O que fazer - No texto sobre Javier Milei, para que data está marcada a posse dele como presidente da Argentina?

Excerto fornecido -

◆ ◆ ◆ ◆ ◆

Javier Milei: Deus, mercado e sexo tântrico

A posse de Javier Milei como presidente da Argentina está marcada para 10 de dezembro

Católico, anarcocapitalista, polémico, desbragado, populista. Javier Milei é o novo presidente da Argentina e promete abalar as instituições do país.

“Viva la libertad, carajo” (“Viva a liberdade, c…”), gritou três vezes bem alto Javier Milei no final do seu discurso de consagração como vencedor das eleições presidenciais na Argentina. Foi o apogeu de 13 minutos em que replicou perante uma multidão de apoiantes todas as suas ideias políticas libertárias, anarcocapitalistas, ultraliberais, antissistema. Um ideário que prevê Estado mínimo e liberdade total ao mercado privado. “E viva Deus”, concluiu o futuro chefe de Estado, o mais à direita de sempre na história democrática do país.

No dia seguinte à vitória, Milei reconfirmou que não voltará atrás nos seus princípios e anunciou que vai privatizar empresas públicas e até o banco central, onde estagiou no início da vida profissional, substituindo a moeda nacional pelo dólar americano. Dizem os mais próximos que ele é assim mesmo: obstinado e desafiador, um elefante no meio da sala disposto a partir tudo à sua volta para que nada fique na mesma.

◆ ◆ ◆ ◆ ◆

Dados fornecidos -
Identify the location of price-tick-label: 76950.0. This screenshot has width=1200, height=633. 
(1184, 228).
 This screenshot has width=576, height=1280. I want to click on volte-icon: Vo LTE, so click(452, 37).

◆ ◆ ◆ ◆ ◆

Tarefa concluída - A posse está marcada para 10 de dezembro.